Thursday, March 11, 2010

The Ex Factor

My first engagement did not end well. Which is to say that it did and then it didn’t.

We’d both been afraid to admit we were growing apart but when we went to visit my family for Christmas the built up misery came crashing down on me and I knew I couldn’t get back on the plane to go home with him. What followed was a grey area of ‘are we or aren’t we’ during which we discussed ways we could keep the us alive; make that next step, maybe try Los Angeles, he came out and interviewed in my mountain town even. One week after a tearful profession of his love for me I agreed to give New York another try. The next day he admitted he cheated on me, in my bed. Her name was Erica. Needless to say I never went back to New York and after some quietly subdued negotiations he packed up our shoebox of an apartment and shipped me my stuff.

We kept in touch, always civil. Even friendly at times. I think we were a bit lost without each other. We’d been each other’s first real loves. We’d met on a cruise and been instantly smitten. As we were both vacationing with our families, the various parents and siblings met and it was like six months of dating condensed into a week. He flew out to visit me in California a month later. Two months after that I visited him in New York. We looked at apartments and I moved out that Spring.

We had originally planned to marry a year to the day that we met. We started looking at wedding cruises, I found a dress, picked out invitations, a caterer. But even though we pressed on, he never gave me a ring. I started to feel false about the whole thing as every woman I mentioned my wedding plans to inevitably looked at my finger and then I had to explain. It wasn’t really a money thing although he claimed it was. His sister in law had given us a diamond and his best friend was the scion of a diamond district jeweler. A ring would not have been difficult. I lost it when I discovered charges on his credit card to a strip club the day after the last money excuse. He’d left the statement open on my book and in a way I think he wanted me to find it. To see what was real for him.Still by the end, he’d been my best friend for three years and it hurt to just let go of that. I sat in the snow outside my mother’s house and cried my eyes out.

At the time I never thought it would be so long before I found my next Mr. Right.
As time passed we kept up a friendly contact. Loosely at least. He eventually started dating someone and moved to LA with her. When I decided to move to LA for the movie business he was supportive. Said he couldn’t wait for me to meet his girl, that I’d really like her. As several of my best friends were next girlfriends of exes I had no doubt I would. He even offered me help in finding a job when I landed. I was happy to have at least one trusted face in the sea of unkept promises that is LA.

But then I did land. He didn’t return my emails. Then he didn’t return my calls. I left an angry message with his assistant that his ex-fiance wanted to speak with him. I wasn’t just some acquaintance fluff to be brushed aside. I had been engaged to this man. Did not that confer a certain status of intimacy with him? Of entitlement to connection?
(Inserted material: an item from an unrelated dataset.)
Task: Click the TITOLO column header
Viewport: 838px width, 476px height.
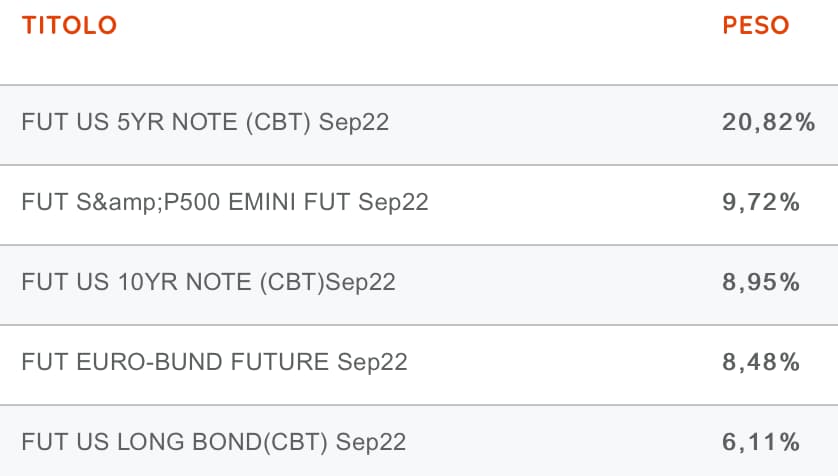Action: [x=69, y=27]
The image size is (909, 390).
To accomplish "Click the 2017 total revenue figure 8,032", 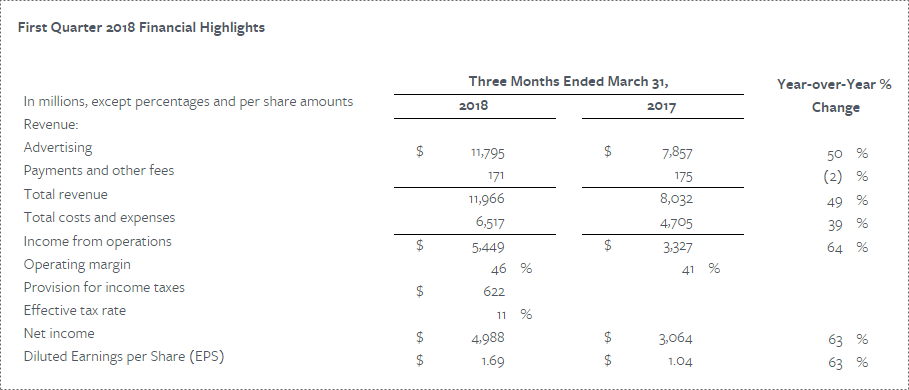I will coord(675,199).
And then it dawned on me. It must have been her. She must have been uncomfortable with the idea of a friendly ex being back in his life. I got it and I felt for her. I wished I could tell her I was no threat but he’d have to do that. I wrote him a heartfelt letter saying I was sorry for not having gotten the clue earlier and understanding her point of view but hoping she’d understand. I really did need his help after all. I was running out of savings and still had no job on the horizon.

It was his response that was the truest moment of our break-up. Two years later. He was clearly upset with me and I don’t know if it was because I’d seen the uncomfortable truth of the matter or if he was frustrated with her attitude toward me and was taking it out on me, or if, like so many in Tinseltown, he was only paying me lip-service about being friends and helping me get a toehold here. Either way his tone was terse and cold. He informed me that I was wrong about his beloved and had no right to comment on the matter. He told me he had other priorities in life now and I was not one of them. I sat back from the keyboard stunned and hurt. We were broken up now for real and true.

I never responded to his email and have never spoken to him since.

Now a decade since our breakup and my snowy cry I have returned to the state of engagement. And now the shoe is on the other foot. My fiancé has an ex who is out here and lonely and looking for help getting her toehold. I should be inclined to be generous but I find I’m not. Not that I have any fear of him going back to her or her turning his head. Trust me when I say it is not possible. But I find her desperation repugnant. Like a fly circling our calm spring day. She is a nuisance I don’t want to deal with and he’s happy to use my irritation as his buttress for his No.

I’ll never know what really went on between my ex and his next regarding my presence in LA. But at least now I understand the state he was in when I came beseeching. Despite the love he once had for me and the promises once made, a new love simply doesn’t leave room. You can only create one life at a time and by rights it’s the one you’re creating together.

I’ve been so angry at him for so many years. I’ve laughed at my cousin when she says she’s seen him at work things and he’s asked after me. He hates me, clearly, I counter. If he’d cared he could have lifted a finger. Since the day of his last email I’ve held a big ‘screw you too’ in the space in my heart where his love once lived. Now I see I was off base. For him it was never hate. It was just the view from a different state.